Initially, that’s a welcome development, particularly in finding a new way to dissect a figure who has already been seen three times prior on the big and small screens (in 2013’s Jobs, iSteve from the same year, and 1999’s Pirates of Silicon Valley), and also informed several documentaries (including 2015’s Steve Jobs: The Man in the Machine). A regular biopic, Steve Jobs is not, with getting to the essence of its subject via heightened windows into his life rather than scrolling through a chronology of his existence its intention. As Steve Jobs works through its 122-minute running time, however, Sorkin’s overt imprint eventually proves testing. Indeed, in the scribe’s adaptation of Walter Isaacson’s biography of the same name, the film becomes one of dialogue as drama, and of interest sustained through the feature’s structure and performances more than its conversation. What first engages soon grates; here, a little bit of Sorkin goes a long way.

A trio of events provide the feature’s portal into its titular computing innovator: the 1984 unveiling of the Apple Macintosh; the 1988 launch of the NeXT Computer by Jobs’ post-Apple venture; and the 1998 debut of the iMac, upon his triumphant return to the tech giant. As he prepares for each, last-minute issues arise, spanning technical troubles, professional politics and his messy private affairs. His head of marketing, Joanna Hoffman (Kate Winslet, The Dressmaker), is ever-present, offering advice about his woes as she attempts to usher him through the minutiae of his schedule. Fellow Apple co-founder Steve Wozniak (Seth Rogen, The Night Before) also hovers around, campaigning for more credit for the many workers that have made each product possible, and advocating — without explicitly saying so — for his own recognition.

The confrontations continue, spanning conversations with CEO John Sculley (Jeff Daniels, The Martian) and original Mac team member Andy Hertzfeld (Michael Stuhlbarg, Trumbo) as well. On the personal side of things, Jobs’ ex-girlfriend Chrisann Brennan (Katherine Waterston, Sleeping With Other People) pops up with her daughter Lisa Brennan-Jobs (played by Makenzie Moss, Ripley Sobo, and Perla Haney-Jardine at different ages), bringing the topic of paternity — a fitting one for a movie concerned with a creator struggling with his legacy — into play. Once the first chapter establishes the various dynamics of each interaction, subsequent sections offer up repetition as revelation, probing the prominent relationships in Jobs’ life, as well as his cut-throat business manner and his wealth of insecurities. Deconstructing the myth of the man might be the feature’s aim, but its layers of chatter add the sheen of contrivance and obviousness more than they humanise its entrepreneurial protagonist or show his subtleties and nuances.

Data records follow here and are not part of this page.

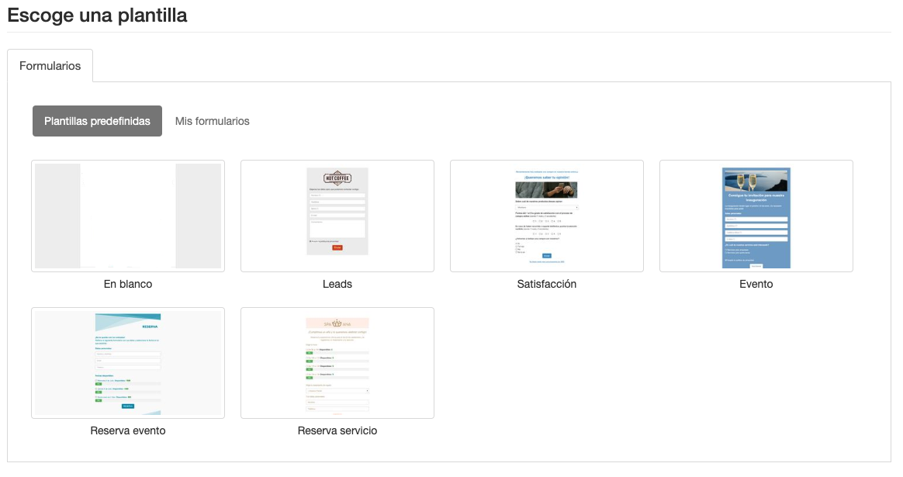Click the 'Reserva servicio' caption text
The width and height of the screenshot is (903, 477).
(x=337, y=430)
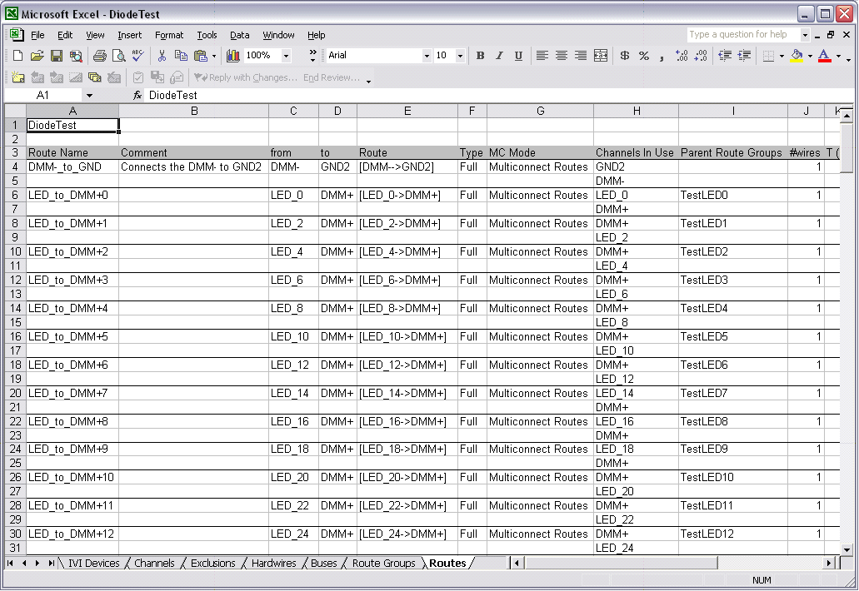Run the spelling check tool
This screenshot has width=859, height=591.
(137, 56)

More interesting and involving is the look of the film and the efforts of its on-screen talent, with both jostling with Sorkin for supremacy. Cinematographer Alwin H. Küchler (Divergent) shoots the three segments of the feature on 16mm, 35mm and digital, which affords visual texture and complexity that Boyle’s mostly muted style doesn’t otherwise offer. Fassbender does the same, his meticulous mannerisms more telling than much of what he’s saddled with saying, and his performance of Jobs’ notoriously overblown persona one of potent observation simmering behind seeming force. The Academy Award-nominated thespian is capably supported by the rest of the ensemble cast, though a bespectacled, accented, similarly applauded Winslet proves the other standout, as well the actor best able to imbue Sorkin’s prose with humility and reality behind its desired for sense of importance.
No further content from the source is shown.